PASSAGE:
*****

Small diet tweaks can do wonders for keeping yourself healthy all year round. Plus, you can start implementing them into your eating habits right away. Here are five nutrition news updates for May 2022 that involve tiny changes to make during your mealtime routines!

This sweet snack protects the heart.

Good news for grape lovers: The juicy bite-size gems aren’t just delicious, they can keep your heart healthy, according to researchers at UCLA. In the small study, subjects ate approximately 40 grapes a day, and within a month, investigators noted a significant drop in their cholesterol levels. The scientists credit grapes’ rich stores of fiber and polyphenols— nutrients that improve the diversity of gut bacteria, including microbes that protect the heart by helping to gobble up excess cholesterol.

The berry that keeps vision sharp.

Enjoying a handful of dried goji berries five times a week can help ward off age-related vision loss, say researchers from the University of California, Davis. In their study, those who ate the fruit, which tastes similar to dried cranberries and is available in most supermarkets, had a greater increase in the amount of protective eye pigments than folks who took a supplement for eye health. The researchers credit the berries’ lutein and zeaxanthin, nutrients that form a protective layer on the retina, reducing the risk of conditions like age-related macular degeneration.

Early dinners safeguard against diabetes.

Enjoying your last meal of the day while it’s still light out may improve blood-sugar control, say researchers in Diabetes Care. Subjects in the study who ate dinner at least four hours before bed had lower blood sugar overnight than those who ate an hour before bed. The study authors say production of the sleep hormone melatonin, which suppresses the output of blood sugar–balancing insulin, ramps up at night. Eating earlier, before melatonin rises, keeps insulin stable, lowering the risk of overnight blood-sugar spikes.

Found: The healthiest foods you should be eating.

If you’re trying to eat healthy but don’t know what to eat, a new tool can help. Tufts University scientists assessed more than 8,000 foods based on nutritional characteristics tied to reducing the risk of illnesses like diabetes and heart disease to create the Food Compass, and foods like Cheerios, strawberries, chocolate-covered almonds, and oatmeal were among the healthiest.

Another win for green tea.

Green tea is already known to aid with weight loss, improve memory and safeguard the heart; now it turns out that sipping the brew daily, either hot or iced, can also help you avoid catching a virus, like a pesky spring cold. That’s the word from Japanese investigators reporting in the European Journal of Clinical Nutrition, whose analysis of 10 previous studies found that drinking the tea reduced the risk of developing flu symptoms by 32 percent, plus significantly lowered the risk of contracting other respiratory illnesses. The scientists credit epigallocatechin gallate (EGCG), a green tea compound that binds to viruses and flushes them out of the upper respiratory tract.

*****

PROVIDED MATERIAL:
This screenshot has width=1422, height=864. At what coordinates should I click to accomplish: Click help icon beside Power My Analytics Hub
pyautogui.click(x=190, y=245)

*****

WORK TASK 1:
In the nutrition news updates, by what percentage did drinking green tea reduce the risk of developing flu symptoms?
WORK TASK 2:
Quote the nutrition news updates word for word, starting with "Found: The healthiest" and going on through "among the healthiest.".

ANSWER SPACE 1:
32 percent

ANSWER SPACE 2:
Found: The healthiest foods you should be eating.

If you’re trying to eat healthy but don’t know what to eat, a new tool can help. Tufts University scientists assessed more than 8,000 foods based on nutritional characteristics tied to reducing the risk of illnesses like diabetes and heart disease to create the Food Compass, and foods like Cheerios, strawberries, chocolate-covered almonds, and oatmeal were among the healthiest.